● **Task to complete**:
Your output should be the complete listing, word for word, with no pictures in it.
== Recorded data
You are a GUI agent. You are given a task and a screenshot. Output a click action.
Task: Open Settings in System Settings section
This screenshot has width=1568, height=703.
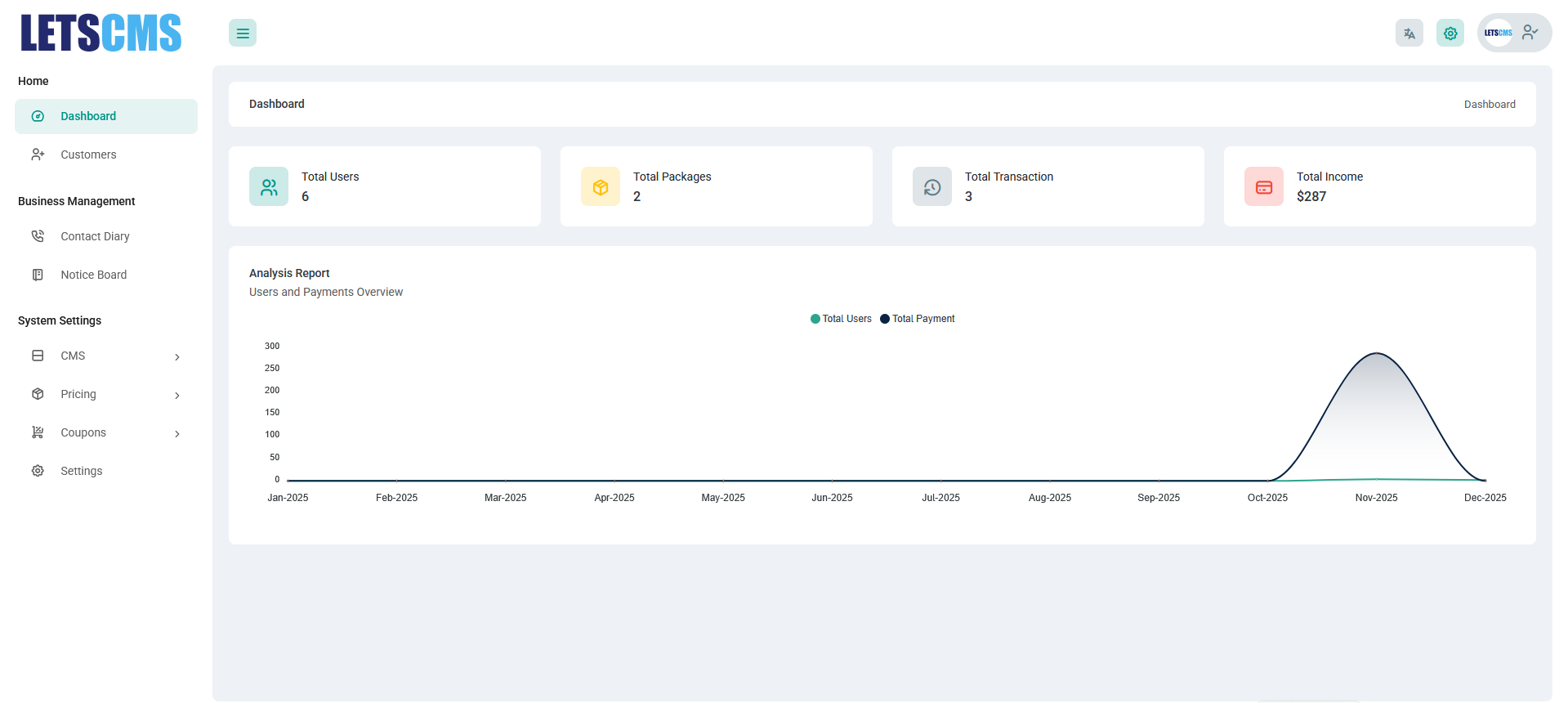(81, 471)
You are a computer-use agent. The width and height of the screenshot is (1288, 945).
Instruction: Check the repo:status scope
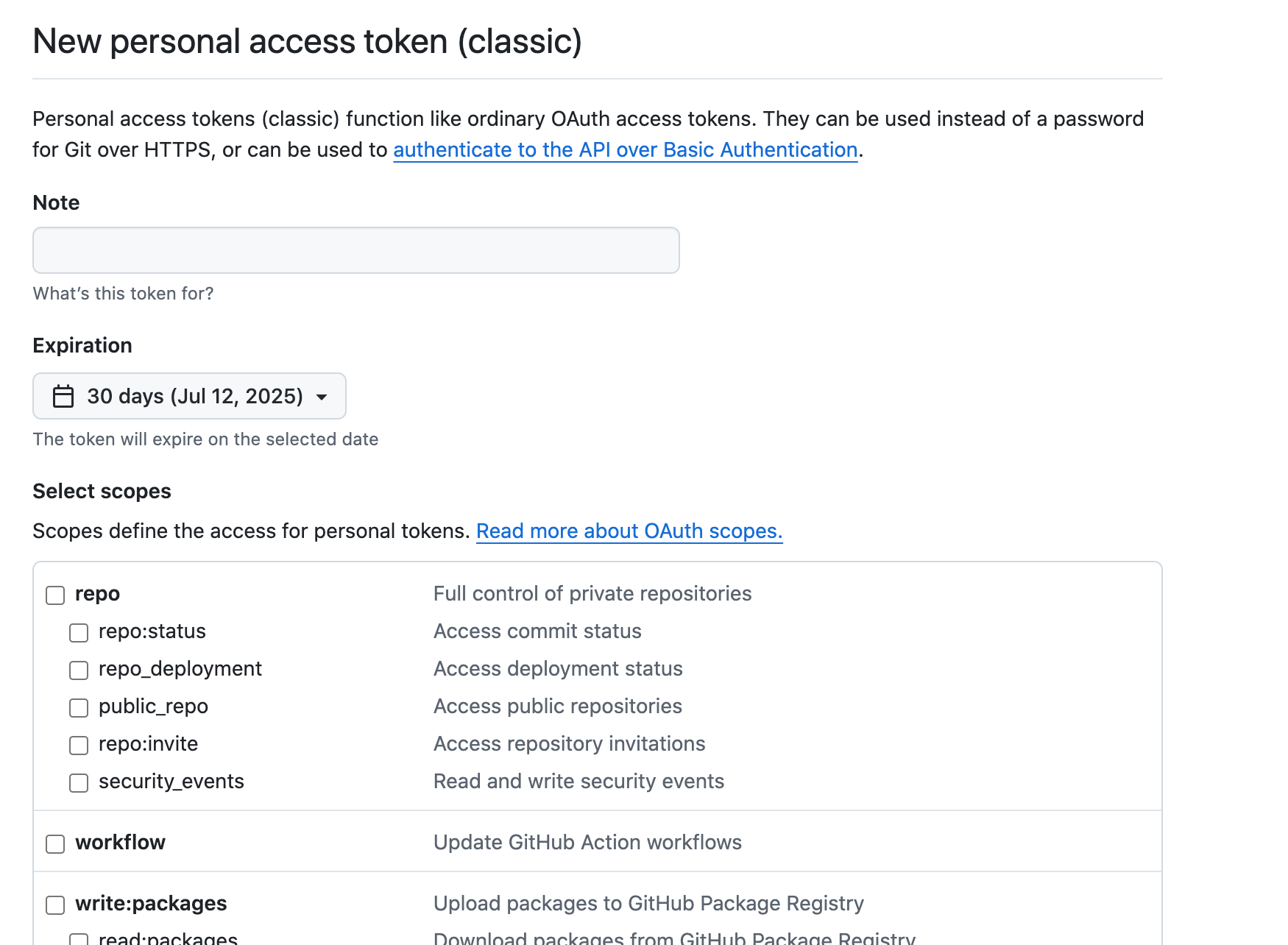pos(79,632)
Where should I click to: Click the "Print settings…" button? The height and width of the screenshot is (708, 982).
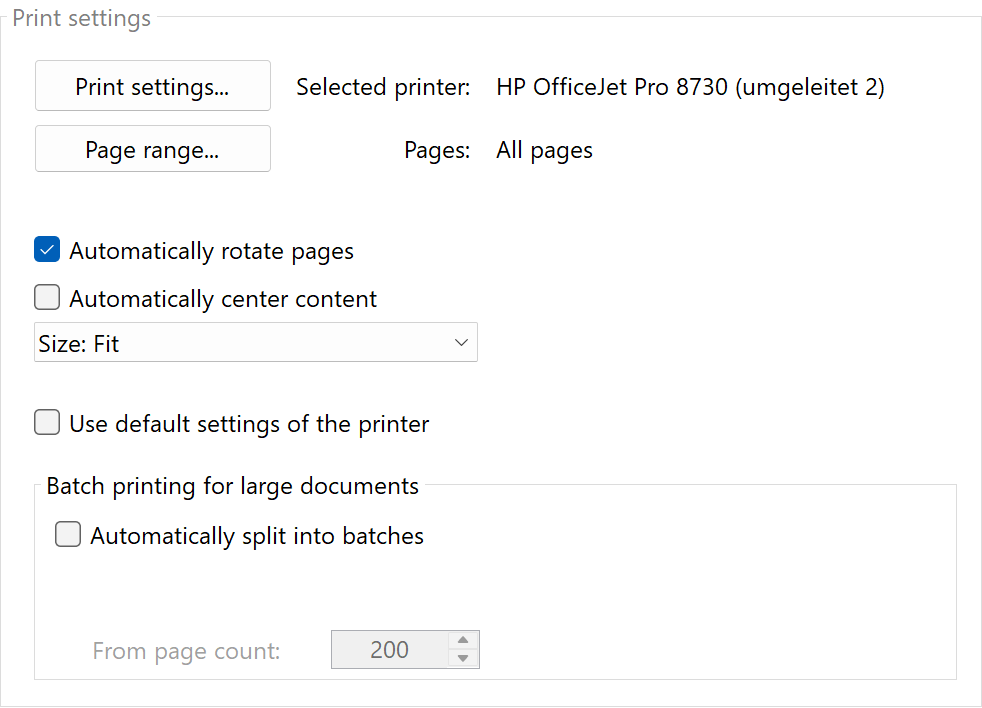click(x=152, y=86)
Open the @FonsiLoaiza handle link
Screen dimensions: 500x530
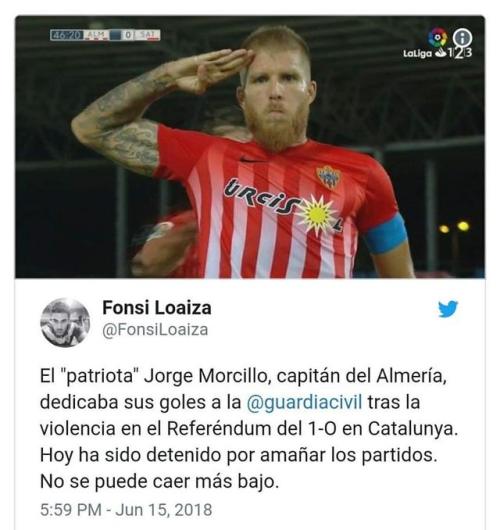[x=155, y=330]
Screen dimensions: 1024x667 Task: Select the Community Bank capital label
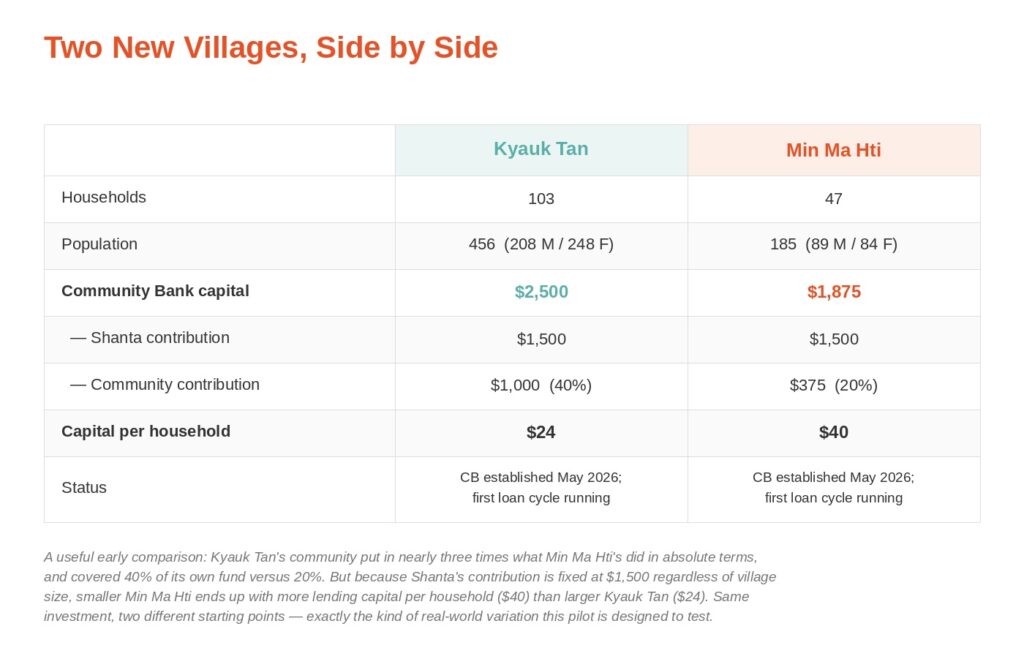(x=155, y=291)
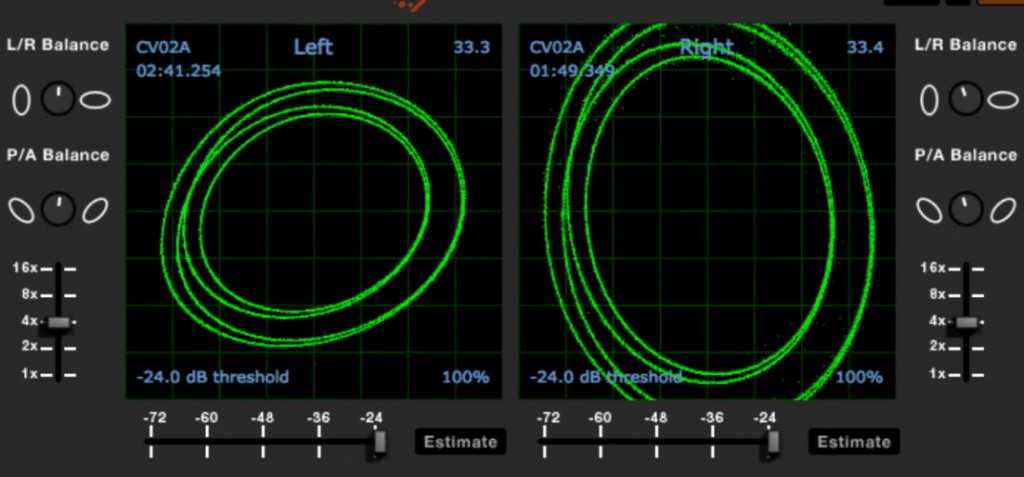Image resolution: width=1024 pixels, height=477 pixels.
Task: Click the tall narrow ellipse icon under right L/R Balance
Action: click(929, 99)
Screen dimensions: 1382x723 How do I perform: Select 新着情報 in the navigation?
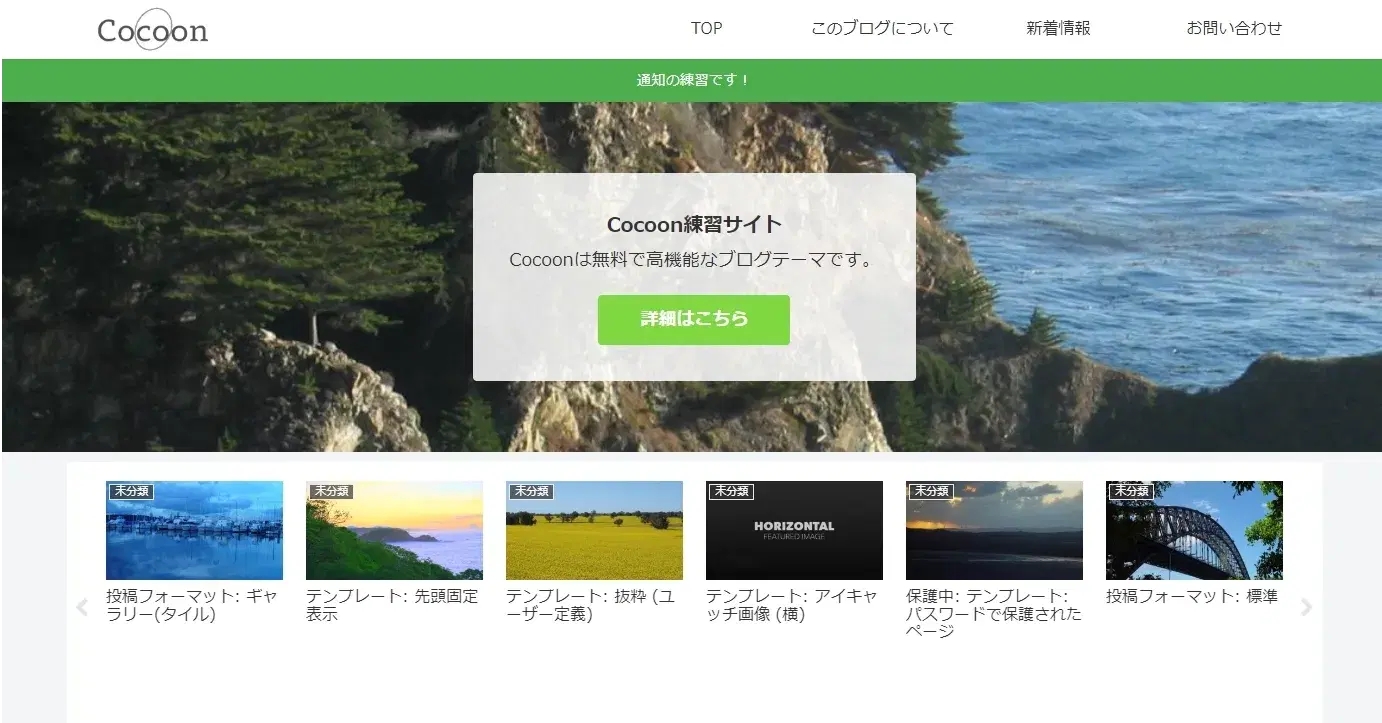point(1058,29)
====
● **Finished task**:
You are a GUI agent. You are given a task and a screenshot. Output a click action.
Task: Open Settings in System Settings section
This screenshot has width=1568, height=703.
(81, 471)
You are a computer-use agent. The width and height of the screenshot is (1288, 945).
Instruction: Check the repo:status scope
pos(79,632)
Where should I click to: Click the "Print settings…" button? The height and width of the screenshot is (708, 982).
click(x=152, y=86)
Open the @FonsiLoaiza handle link
Screen dimensions: 500x530
[x=155, y=330]
Screen dimensions: 1024x667 Task: Select the Community Bank capital label
(x=155, y=291)
Image resolution: width=1024 pixels, height=477 pixels.
Task: Click the tall narrow ellipse icon under right L/R Balance
Action: click(929, 99)
Screen dimensions: 1382x723 How do I perform: Select 新着情報 in the navigation?
point(1058,29)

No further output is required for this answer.